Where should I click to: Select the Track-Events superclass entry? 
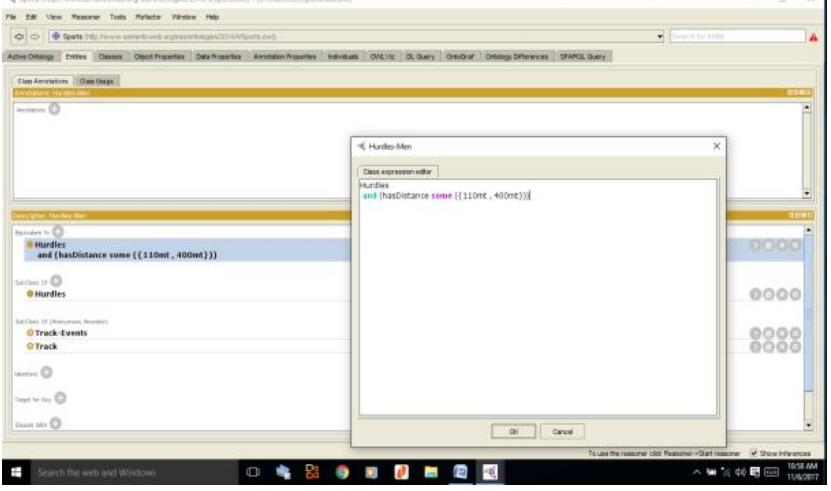(66, 332)
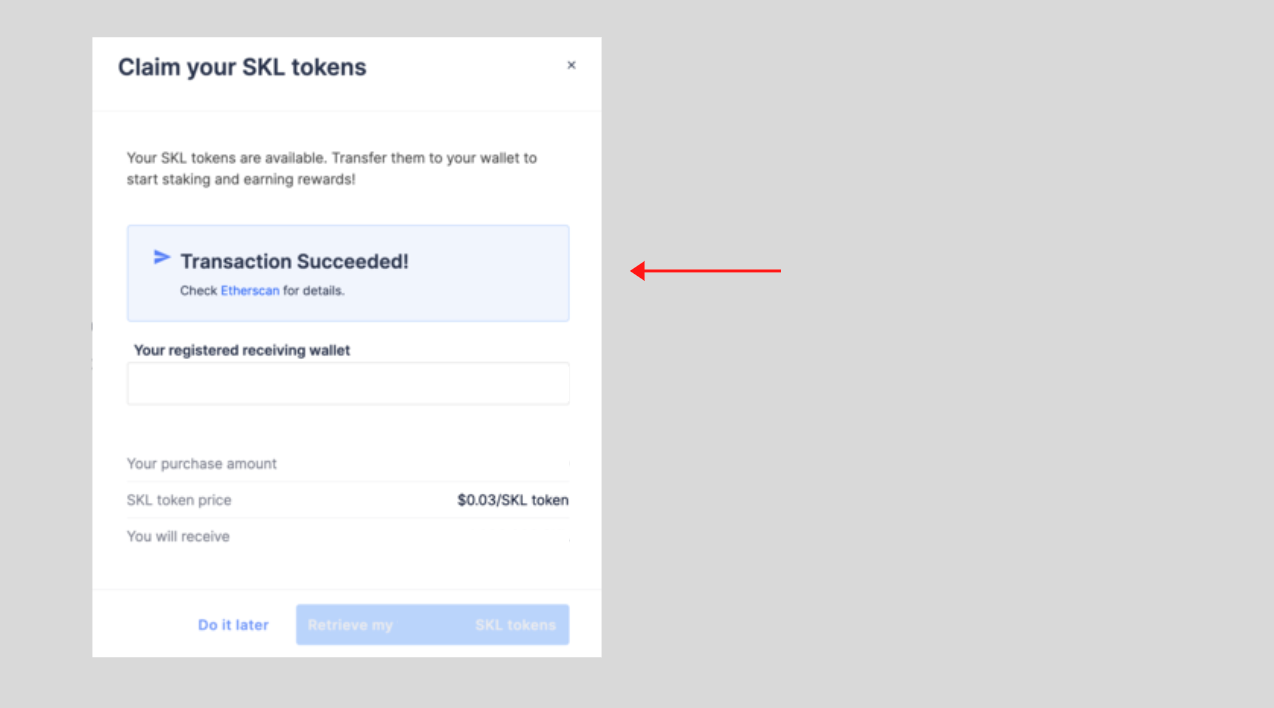The image size is (1274, 708).
Task: Close the Claim your SKL tokens dialog
Action: pyautogui.click(x=571, y=64)
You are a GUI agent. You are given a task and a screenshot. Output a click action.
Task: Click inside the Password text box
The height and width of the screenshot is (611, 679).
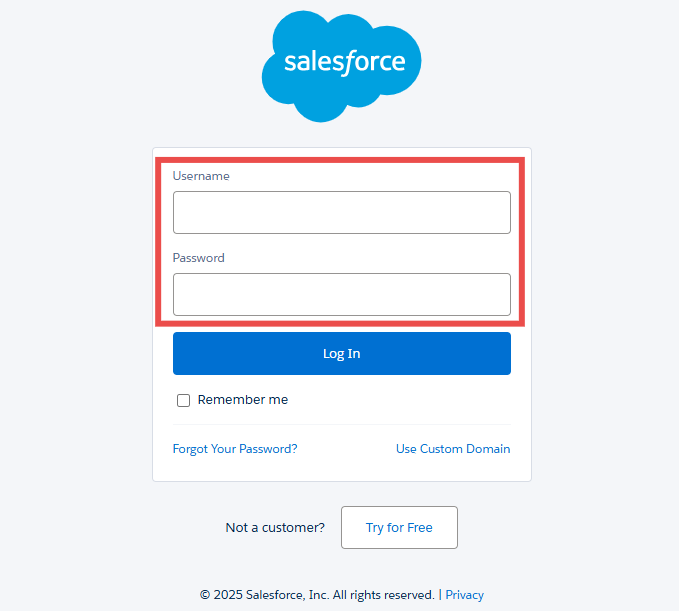pyautogui.click(x=341, y=294)
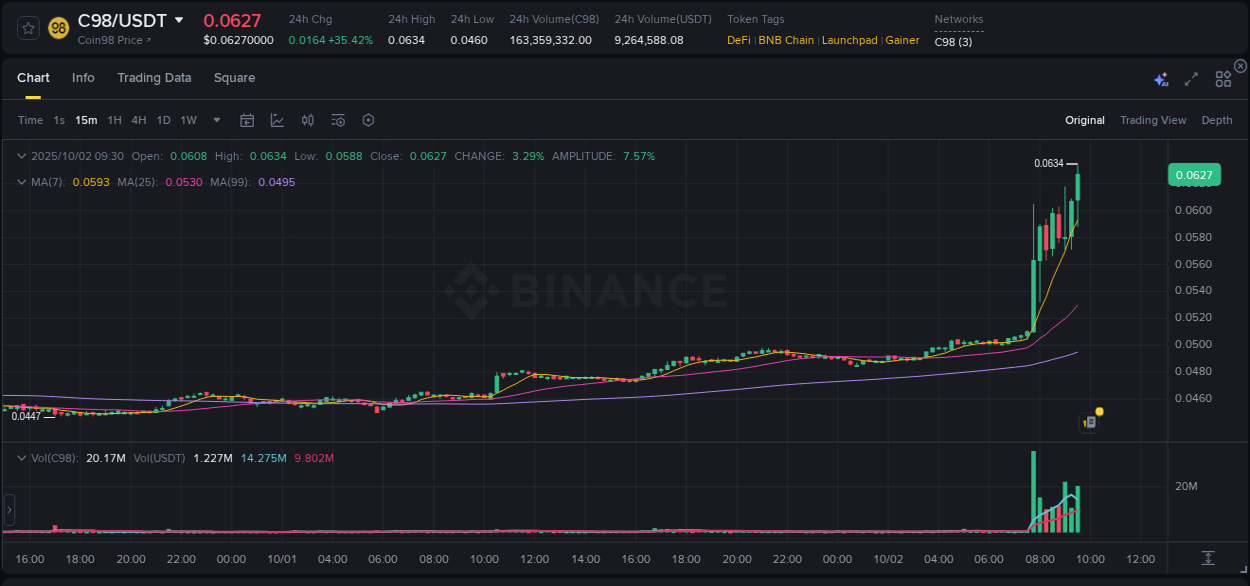
Task: Open the C98/USDT pair selector dropdown
Action: point(180,19)
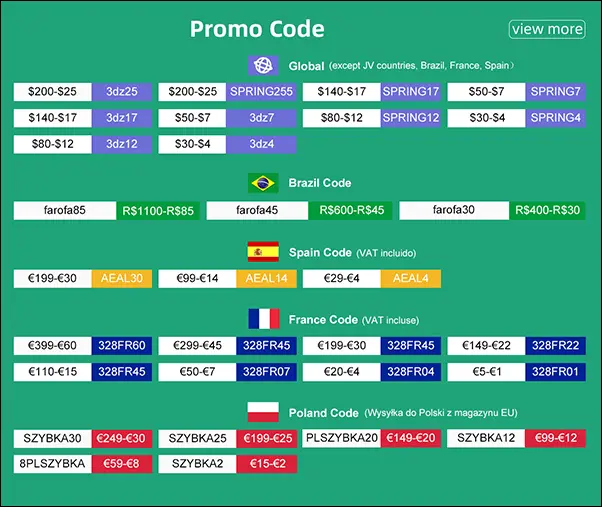This screenshot has height=507, width=602.
Task: Open the view more button
Action: [546, 29]
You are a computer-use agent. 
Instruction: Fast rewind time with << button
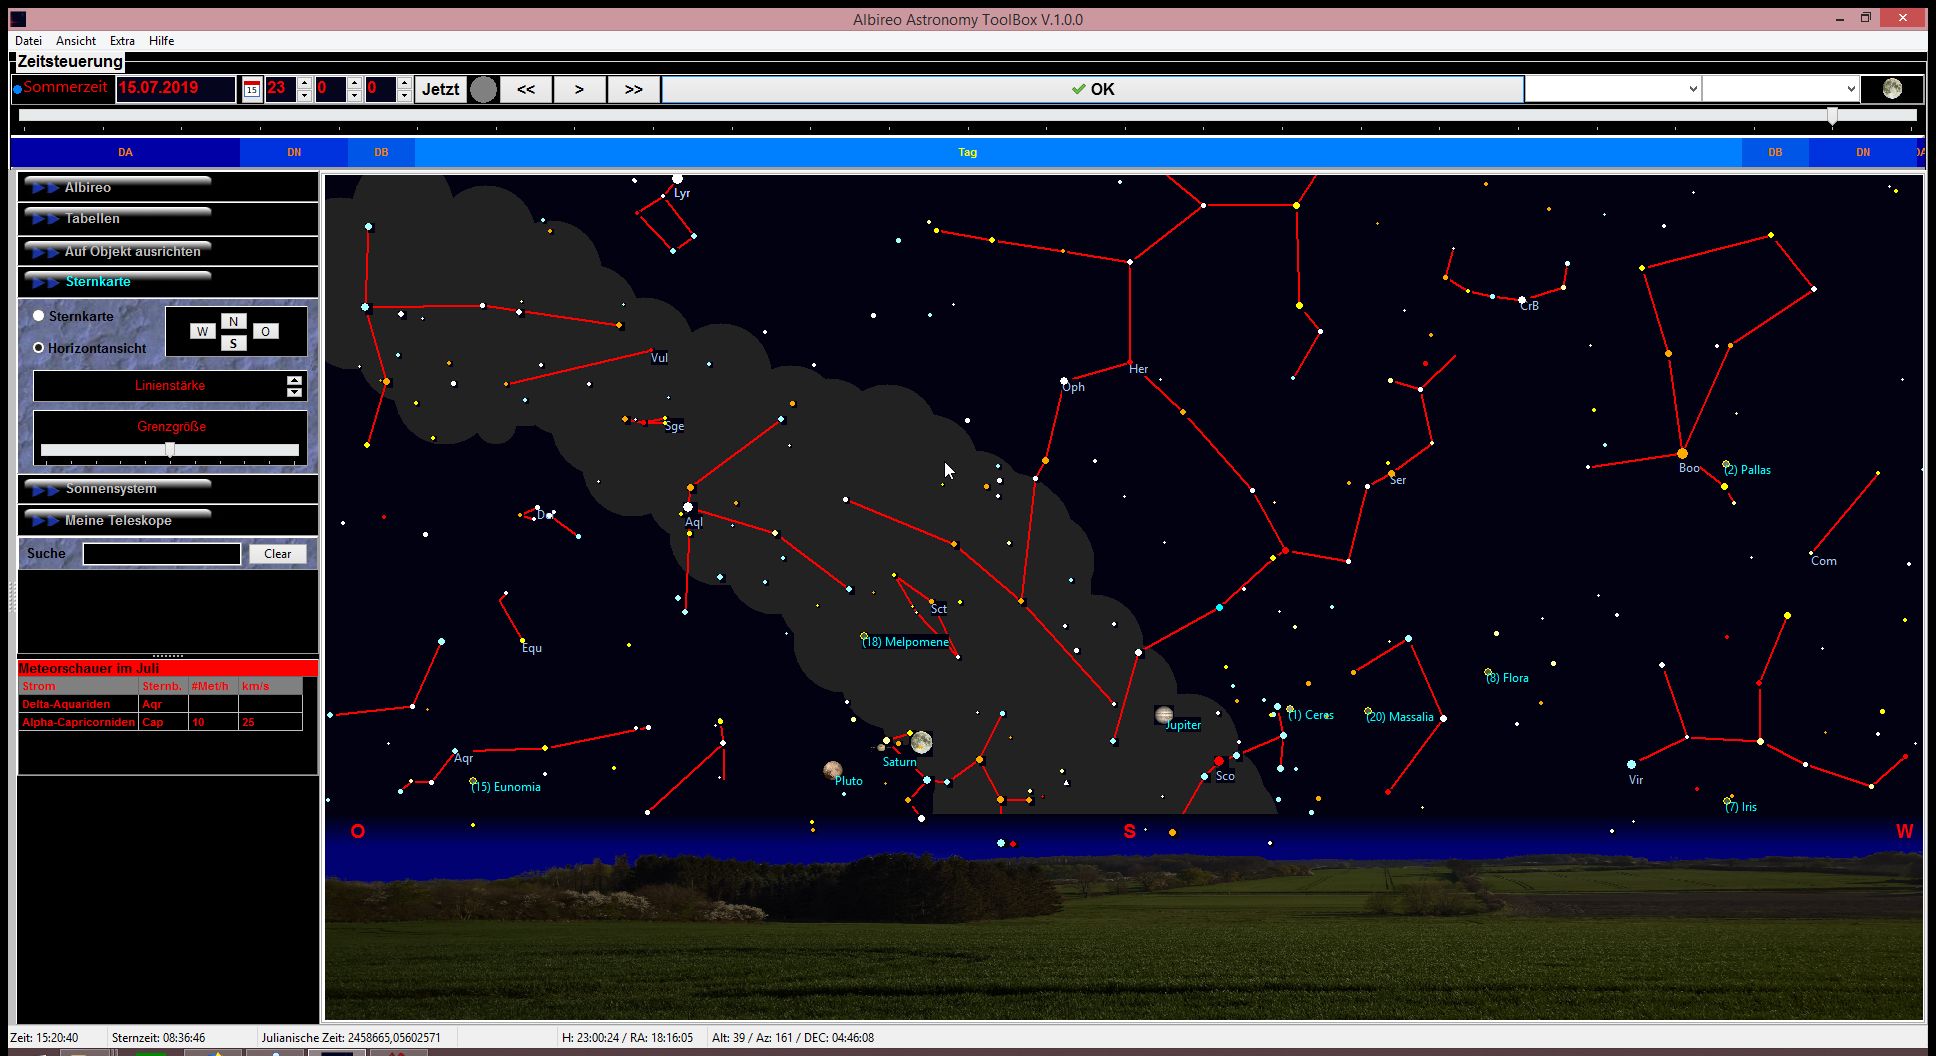pos(526,89)
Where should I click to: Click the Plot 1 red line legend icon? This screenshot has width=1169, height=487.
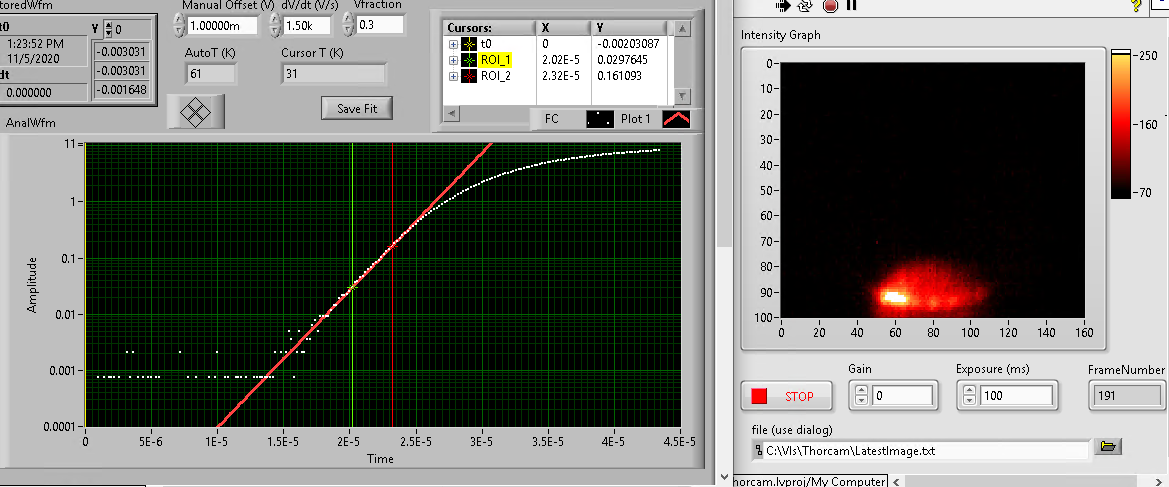click(676, 119)
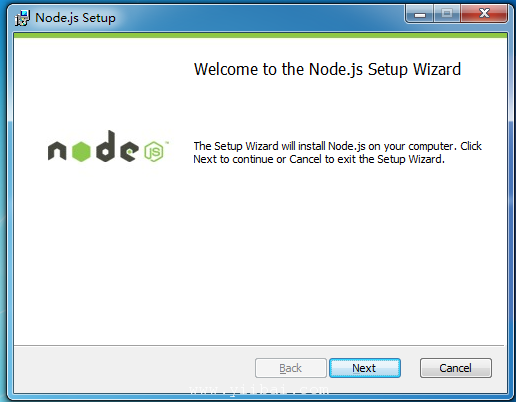Click the green hexagon in the node logo

(x=81, y=151)
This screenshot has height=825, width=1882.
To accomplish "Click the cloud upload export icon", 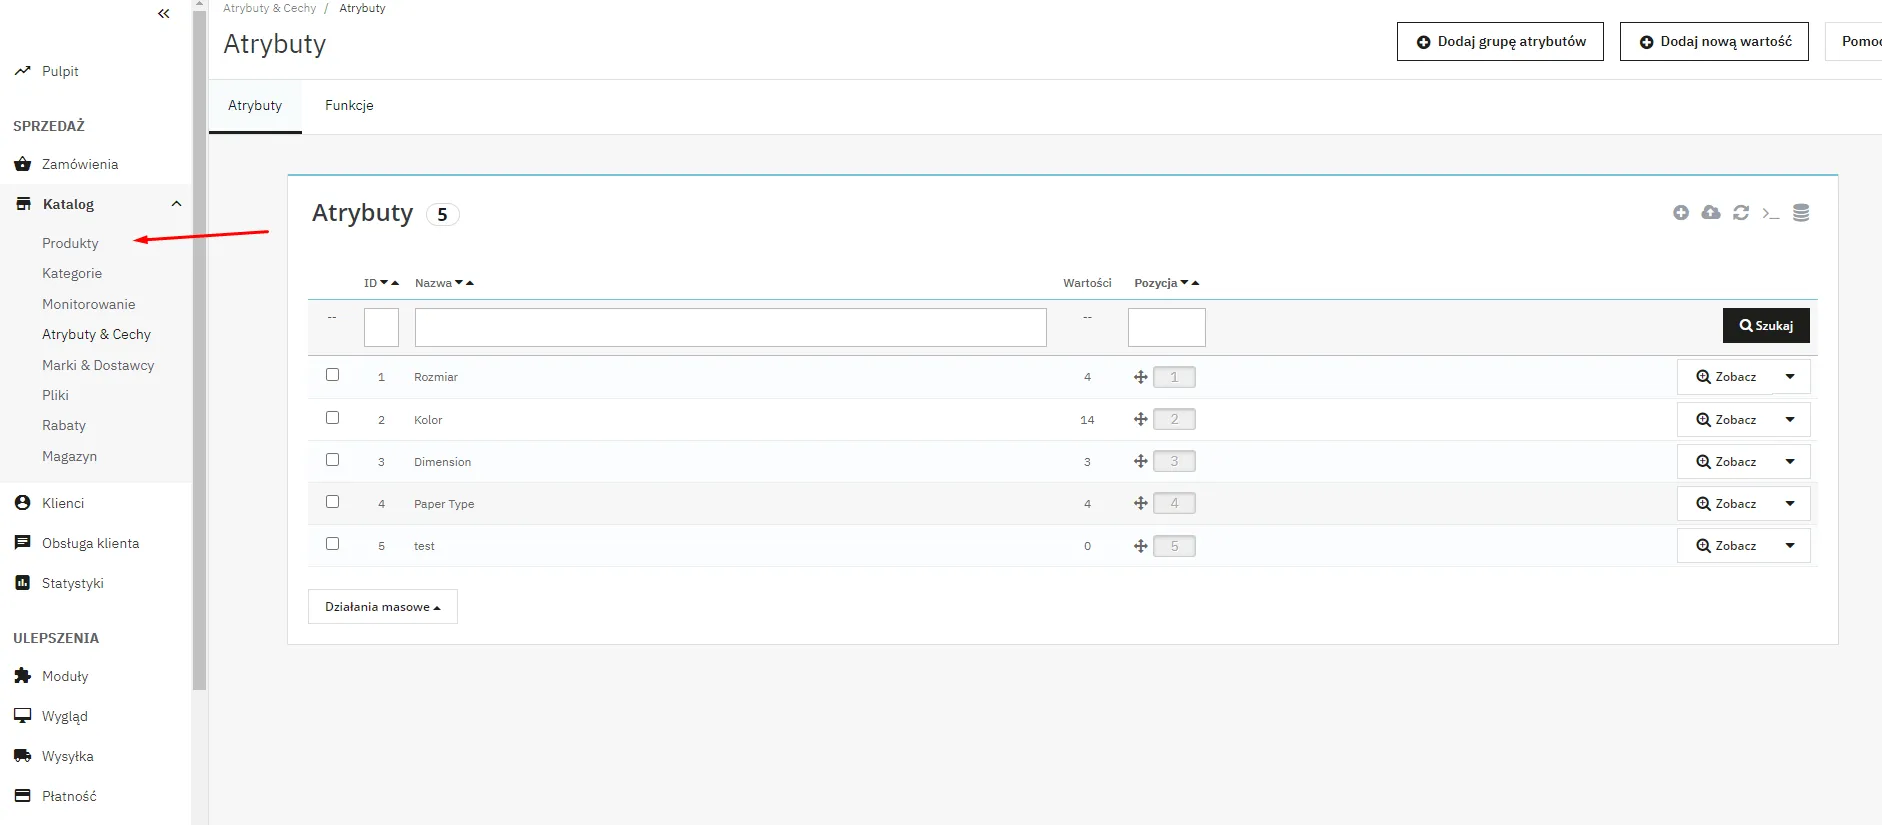I will click(1711, 213).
=-=-=-=-=
■ Problem details
Repeat the lines from the very first one through the line that contains "Action: pyautogui.click(x=571, y=64)", and leave the pictures out of your copy.

■ Result below
Where should I click to: Select the Track-Events superclass entry? 
(66, 332)
The image size is (1274, 708).
Task: Close the Claim your SKL tokens dialog
Action: pyautogui.click(x=571, y=64)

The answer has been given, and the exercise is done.